== TASK TO COMPLETE ==
Render every non-blank line of the listing below as a JSON list of strings, one string per line.

== RECORDS SHOWN ==
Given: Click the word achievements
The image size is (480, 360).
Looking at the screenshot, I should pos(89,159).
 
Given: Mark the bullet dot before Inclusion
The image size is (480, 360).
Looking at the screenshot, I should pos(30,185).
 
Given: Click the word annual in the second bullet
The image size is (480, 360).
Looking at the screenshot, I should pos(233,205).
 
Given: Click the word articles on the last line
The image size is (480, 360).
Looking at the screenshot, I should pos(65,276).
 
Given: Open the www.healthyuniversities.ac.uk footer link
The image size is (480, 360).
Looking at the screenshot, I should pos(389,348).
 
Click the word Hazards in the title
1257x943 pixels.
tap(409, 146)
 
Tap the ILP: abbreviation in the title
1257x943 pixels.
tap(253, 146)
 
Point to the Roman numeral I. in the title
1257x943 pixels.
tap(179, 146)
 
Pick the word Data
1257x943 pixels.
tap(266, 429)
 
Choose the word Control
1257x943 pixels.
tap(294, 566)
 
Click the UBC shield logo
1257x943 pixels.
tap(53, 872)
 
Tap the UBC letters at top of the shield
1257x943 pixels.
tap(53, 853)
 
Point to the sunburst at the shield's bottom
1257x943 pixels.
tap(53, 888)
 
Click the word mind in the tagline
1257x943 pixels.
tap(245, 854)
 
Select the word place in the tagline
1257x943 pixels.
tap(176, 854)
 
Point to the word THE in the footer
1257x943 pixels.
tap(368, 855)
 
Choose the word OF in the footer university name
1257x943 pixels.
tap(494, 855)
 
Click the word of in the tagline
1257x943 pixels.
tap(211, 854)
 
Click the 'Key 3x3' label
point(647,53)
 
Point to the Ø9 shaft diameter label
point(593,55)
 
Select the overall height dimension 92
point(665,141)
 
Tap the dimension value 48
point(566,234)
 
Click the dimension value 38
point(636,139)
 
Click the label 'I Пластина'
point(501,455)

== FINAL RESULT ==
[
  "Given: Click the word achievements",
  "The image size is (480, 360).",
  "Looking at the screenshot, I should pos(89,159).",
  "Given: Mark the bullet dot before Inclusion",
  "The image size is (480, 360).",
  "Looking at the screenshot, I should pos(30,185).",
  "Given: Click the word annual in the second bullet",
  "The image size is (480, 360).",
  "Looking at the screenshot, I should pos(233,205).",
  "Given: Click the word articles on the last line",
  "The image size is (480, 360).",
  "Looking at the screenshot, I should pos(65,276).",
  "Given: Open the www.healthyuniversities.ac.uk footer link",
  "The image size is (480, 360).",
  "Looking at the screenshot, I should pos(389,348).",
  "Click the word Hazards in the title",
  "1257x943 pixels.",
  "tap(409, 146)",
  "Tap the ILP: abbreviation in the title",
  "1257x943 pixels.",
  "tap(253, 146)",
  "Point to the Roman numeral I. in the title",
  "1257x943 pixels.",
  "tap(179, 146)",
  "Pick the word Data",
  "1257x943 pixels.",
  "tap(266, 429)",
  "Choose the word Control",
  "1257x943 pixels.",
  "tap(294, 566)",
  "Click the UBC shield logo",
  "1257x943 pixels.",
  "tap(53, 872)",
  "Tap the UBC letters at top of the shield",
  "1257x943 pixels.",
  "tap(53, 853)",
  "Point to the sunburst at the shield's bottom",
  "1257x943 pixels.",
  "tap(53, 888)",
  "Click the word mind in the tagline",
  "1257x943 pixels.",
  "tap(245, 854)",
  "Select the word place in the tagline",
  "1257x943 pixels.",
  "tap(176, 854)",
  "Point to the word THE in the footer",
  "1257x943 pixels.",
  "tap(368, 855)",
  "Choose the word OF in the footer university name",
  "1257x943 pixels.",
  "tap(494, 855)",
  "Click the word of in the tagline",
  "1257x943 pixels.",
  "tap(211, 854)",
  "Click the 'Key 3x3' label",
  "point(647,53)",
  "Point to the Ø9 shaft diameter label",
  "point(593,55)",
  "Select the overall height dimension 92",
  "point(665,141)",
  "Tap the dimension value 48",
  "point(566,234)",
  "Click the dimension value 38",
  "point(636,139)",
  "Click the label 'I Пластина'",
  "point(501,455)"
]